The Government and LSC think colleges should be grateful for recent spending increases and the attention they now get. There have been messages about the need to expand 16-18 participation and respond to the skills strategy. And there has been a recent emphasis on the limits of public funding. If colleges didn’t know there would need to be changes to adult learning, then they obviously haven’t been listening.

But the trouble, as colleges see it, is that they have been listening - and took on trust what they were told. They have been let down. Seriously let down.

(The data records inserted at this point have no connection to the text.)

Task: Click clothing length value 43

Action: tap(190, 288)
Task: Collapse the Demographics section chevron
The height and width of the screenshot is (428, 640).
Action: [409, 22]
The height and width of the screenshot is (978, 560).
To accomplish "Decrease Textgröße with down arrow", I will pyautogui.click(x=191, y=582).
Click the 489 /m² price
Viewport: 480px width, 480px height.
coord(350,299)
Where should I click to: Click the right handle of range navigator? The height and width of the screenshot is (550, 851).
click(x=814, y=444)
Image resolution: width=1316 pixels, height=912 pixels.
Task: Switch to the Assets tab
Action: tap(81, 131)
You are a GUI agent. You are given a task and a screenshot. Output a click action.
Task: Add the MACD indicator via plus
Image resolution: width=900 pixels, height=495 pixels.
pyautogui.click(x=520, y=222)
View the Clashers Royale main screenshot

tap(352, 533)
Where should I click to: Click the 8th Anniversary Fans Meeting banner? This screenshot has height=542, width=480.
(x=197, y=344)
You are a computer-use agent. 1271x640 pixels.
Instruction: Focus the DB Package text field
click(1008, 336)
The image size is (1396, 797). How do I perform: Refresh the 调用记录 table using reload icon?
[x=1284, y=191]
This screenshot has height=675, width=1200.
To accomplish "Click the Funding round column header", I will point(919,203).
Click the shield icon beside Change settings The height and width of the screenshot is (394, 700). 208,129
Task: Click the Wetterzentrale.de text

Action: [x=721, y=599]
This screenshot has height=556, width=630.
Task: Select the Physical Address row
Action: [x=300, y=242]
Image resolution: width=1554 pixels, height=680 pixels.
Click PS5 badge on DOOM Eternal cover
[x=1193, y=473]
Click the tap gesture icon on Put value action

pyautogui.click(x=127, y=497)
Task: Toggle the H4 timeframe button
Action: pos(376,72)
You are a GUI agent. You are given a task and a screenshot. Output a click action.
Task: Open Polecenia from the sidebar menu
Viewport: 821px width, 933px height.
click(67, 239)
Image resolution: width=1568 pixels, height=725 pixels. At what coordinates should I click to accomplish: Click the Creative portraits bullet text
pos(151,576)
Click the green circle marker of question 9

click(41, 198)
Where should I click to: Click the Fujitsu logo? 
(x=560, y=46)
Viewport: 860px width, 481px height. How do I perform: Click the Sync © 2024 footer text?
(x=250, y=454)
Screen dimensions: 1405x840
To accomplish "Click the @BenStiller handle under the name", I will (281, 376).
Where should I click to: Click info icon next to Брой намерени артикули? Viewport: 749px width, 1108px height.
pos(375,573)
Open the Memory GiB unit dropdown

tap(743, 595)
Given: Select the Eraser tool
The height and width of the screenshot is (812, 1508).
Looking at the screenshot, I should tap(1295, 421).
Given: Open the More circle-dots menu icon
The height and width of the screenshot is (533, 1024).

Start with something simple, such as timing and planning. Colleges were promised that 2004-5 would be better because of the LSC’s new way of doing things. Rather than fighting over the details of funding rules, colleges would be trusted. Three-year development plans would re-introduce stability. Plan-led funding would make budgeting reasonable. And the new business cycle would create a rational, transparent approach to deciding priorities and allocating budgets.

Compare that to the reality. The three-year development plans agreed in 2003 have been constantly up for renegotiation in 2004 and 2005. The new set of three-year development plans agreed in 2005 will cover one year’s funding only. Plan-led funding replaced arguments at the end of the year - but at least these were arguments over compliance with a published rule-book. Now local LSCs try to adjust budgets in-year, in line with an unpublished set of rules.

Meanwhile, the new business cycle has been implemented according to plan.

The problem is the plan was to tell colleges their funding allocations in May, which was always going to be too late if big changes were required. As a result, colleges are now forced into short-term cuts rather than a careful reconsideration of their strengths, weaknesses and contribution to priorities.

Such process issues alone might not have been difficult if there had been more clarity over the budget. There have been a number of false leads.

Colleges are told now that they should be cutting “non-essential learning” - whatever that is - or raising fees.

But back in autumn 2004, there was a rather half-hearted approach to the fees issue. It took the Department for Education and Skills and LSC a year after the skills strategy to publish a consultation paper on fees. And then the decision on the consultation was to make a relatively modest change in the fee assumption from 25 to 27.5 per cent. This assumption still translated into 15 per cent fee increases to keep abreast of inflation but, tough as this is, it is a long way short of the rises needed to fill gaps in public funding.

These gaps have arisen because of the divergence between the LSC budget and its targets. The Association of Colleges has repeatedly drawn attention to the widening gap. We have been mostly ignored, or criticised for scaremongering, yet we may actually have underestimated under-funding.

Our analysis of the three-year settlement for colleges announced in 2004 assumed that the LSC’s 2004-5 budget was robust. As it has turned out, the LSC has lacked funds to deal with the ever-expanding pressure placed on it by government priorities. This, in turn, has squeezed the funds available for colleges and others in 2005-6. It was always clear that 2006-7 would be a nightmare year for FE because of the greater priority placed on schools and higher education. But 2005-6 had looked sustainable - an impression reinforced by the LSC’s January funding guidance which talked of 16-18 growth and maintaining adult learning volumes.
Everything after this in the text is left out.